CREATE TABLE emails (
id INT AUTO_INCREMENT PRIMARY KEY,
email_address VARCHAR(255) NOT NULL,
source VARCHAR(255)
);
5. Writing the Scraper Using cURL
cURL is a powerful PHP library that allows you to make HTTP requests to websites. Here’s how to use it to get the HTML of a webpage:
<?php
// URL of the website to scrape
$url = "https://example.com";
// Initialize cURL session
$ch = curl_init($url);
// Set cURL options
curl_setopt($ch, CURLOPT_RETURNTRANSFER, true);
// Execute cURL and store the result
$html = curl_exec($ch);
// Close cURL session
curl_close($ch);
// Display the HTML content
echo $html;
?>
6. Parsing the HTML with PHP DOMDocument
Once you have the HTML content of the page, you need to extract the email addresses from it. PHP’s DOMDocument
can be used to parse the HTML.
<?php
// Load HTML content into DOMDocument
$dom = new DOMDocument();
@$dom->loadHTML($html);
// Get all anchor tags
$links = $dom->getElementsByTagName('a');
foreach ($links as $link) {
// Check if the link contains 'mailto:' (common for email links)
$href = $link->getAttribute('href');
if (strpos($href, 'mailto:') !== false) {
$email = str_replace('mailto:', '', $href);
echo "Found email: $email\n";
}
}
?>
This script will find any mailto:
links in the page and extract the email addresses.
7. Extracting Emails Using Regex
Not all email addresses are in mailto:
links. Some are embedded in the text, so we can use regular expressions to capture them.
<?php
$pattern = '/[a-z0-9._%+-]+@[a-z0-9.-]+\.[a-z]{2,4}\b/i';
preg_match_all($pattern, $html, $matches);
foreach ($matches[0] as $email) {
echo "Found email: $email\n";
}
?>
This will scan the entire HTML content for any email patterns and display them.

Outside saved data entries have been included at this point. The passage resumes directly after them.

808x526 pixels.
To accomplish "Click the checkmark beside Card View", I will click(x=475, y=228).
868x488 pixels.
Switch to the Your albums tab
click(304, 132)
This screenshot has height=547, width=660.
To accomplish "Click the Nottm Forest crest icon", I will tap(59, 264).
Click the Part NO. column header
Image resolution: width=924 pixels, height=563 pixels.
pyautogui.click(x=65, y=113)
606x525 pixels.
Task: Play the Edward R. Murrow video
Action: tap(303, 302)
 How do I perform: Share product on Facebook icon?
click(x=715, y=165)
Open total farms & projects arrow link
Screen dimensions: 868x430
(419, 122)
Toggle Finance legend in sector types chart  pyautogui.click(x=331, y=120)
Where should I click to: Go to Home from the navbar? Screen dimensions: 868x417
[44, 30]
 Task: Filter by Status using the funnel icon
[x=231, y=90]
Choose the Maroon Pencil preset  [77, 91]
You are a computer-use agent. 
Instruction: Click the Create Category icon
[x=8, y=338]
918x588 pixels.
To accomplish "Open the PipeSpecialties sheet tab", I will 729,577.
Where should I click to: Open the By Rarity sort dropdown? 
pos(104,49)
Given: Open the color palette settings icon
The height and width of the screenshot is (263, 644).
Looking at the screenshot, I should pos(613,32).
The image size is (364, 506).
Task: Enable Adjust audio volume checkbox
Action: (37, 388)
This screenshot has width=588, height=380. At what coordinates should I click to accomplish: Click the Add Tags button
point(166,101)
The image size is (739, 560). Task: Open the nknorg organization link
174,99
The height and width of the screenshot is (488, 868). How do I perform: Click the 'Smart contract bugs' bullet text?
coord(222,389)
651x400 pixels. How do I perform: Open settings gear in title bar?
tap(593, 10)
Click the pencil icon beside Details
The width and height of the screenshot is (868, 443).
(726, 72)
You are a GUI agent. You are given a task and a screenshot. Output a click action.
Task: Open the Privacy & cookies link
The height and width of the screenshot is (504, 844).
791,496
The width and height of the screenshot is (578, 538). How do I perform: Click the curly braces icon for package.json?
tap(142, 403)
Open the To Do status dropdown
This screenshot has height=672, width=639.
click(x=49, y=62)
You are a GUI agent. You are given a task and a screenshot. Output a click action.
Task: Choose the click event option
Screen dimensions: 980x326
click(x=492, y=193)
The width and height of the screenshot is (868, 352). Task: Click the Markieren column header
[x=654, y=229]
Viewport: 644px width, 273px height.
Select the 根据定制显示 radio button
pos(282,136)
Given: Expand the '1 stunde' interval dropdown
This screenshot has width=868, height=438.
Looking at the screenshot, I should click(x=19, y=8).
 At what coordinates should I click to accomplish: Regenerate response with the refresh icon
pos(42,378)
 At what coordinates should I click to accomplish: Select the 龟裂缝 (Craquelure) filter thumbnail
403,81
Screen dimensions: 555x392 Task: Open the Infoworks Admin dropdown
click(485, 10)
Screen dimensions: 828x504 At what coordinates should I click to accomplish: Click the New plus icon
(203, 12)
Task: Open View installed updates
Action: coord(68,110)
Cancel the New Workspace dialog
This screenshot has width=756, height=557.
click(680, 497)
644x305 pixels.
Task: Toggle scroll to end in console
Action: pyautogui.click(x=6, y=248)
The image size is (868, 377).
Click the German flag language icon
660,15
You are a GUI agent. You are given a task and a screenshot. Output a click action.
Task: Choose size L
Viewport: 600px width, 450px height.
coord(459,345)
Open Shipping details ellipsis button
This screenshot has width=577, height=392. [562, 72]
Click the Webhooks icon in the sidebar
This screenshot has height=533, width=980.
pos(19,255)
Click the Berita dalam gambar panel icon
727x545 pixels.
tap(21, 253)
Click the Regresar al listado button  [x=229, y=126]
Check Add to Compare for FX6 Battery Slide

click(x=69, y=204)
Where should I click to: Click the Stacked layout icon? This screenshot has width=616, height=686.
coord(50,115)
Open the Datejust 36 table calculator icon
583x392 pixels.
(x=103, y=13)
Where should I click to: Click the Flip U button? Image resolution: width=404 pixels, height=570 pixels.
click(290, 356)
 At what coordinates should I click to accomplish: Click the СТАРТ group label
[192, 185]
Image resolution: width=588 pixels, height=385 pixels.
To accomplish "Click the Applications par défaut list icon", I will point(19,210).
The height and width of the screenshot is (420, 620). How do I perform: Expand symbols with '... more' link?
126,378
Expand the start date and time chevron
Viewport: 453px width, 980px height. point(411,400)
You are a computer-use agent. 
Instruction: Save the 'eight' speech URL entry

8. Storing Extracted Emails in MySQL
Once you’ve extracted the emails, you can store them in the MySQL database as shown in the previous blog. Here’s a quick recap of how to insert the emails into the emails
table.
<?php
$servername = "localhost";
$username = "root";
$password = "";
$dbname = "email_extractor";
// Create connection
$conn = new mysqli($servername, $username, $password, $dbname);
// Check connection
if ($conn->connect_error) {
die("Connection failed: " . $conn->connect_error);
}
foreach ($matches[0] as $email) {
$sql = "INSERT INTO emails (email_address, source) VALUES ('$email', '$url')";
$conn->query($sql);
}
$conn->close();
?>
This will save all the found email addresses into the emails
table with the source URL.
9. Handling Multiple Pages
Many websites have multiple pages of content. To scrape them all, you can loop through the pages by dynamically modifying the URL or following pagination links.
Example:
for ($i = 1; $i <= 5; $i++) {
$url = "https://example.com/page=$i";
// Fetch and process each page
}
Conclusion
In this blog, we covered the process of scraping websites for email extraction using PHP. We learned how to:
- Use cURL to fetch webpage HTML.
- Parse HTML using PHP DOMDocument.
- Extract emails using
mailto:
links and regex. - Store the results in a MySQL database.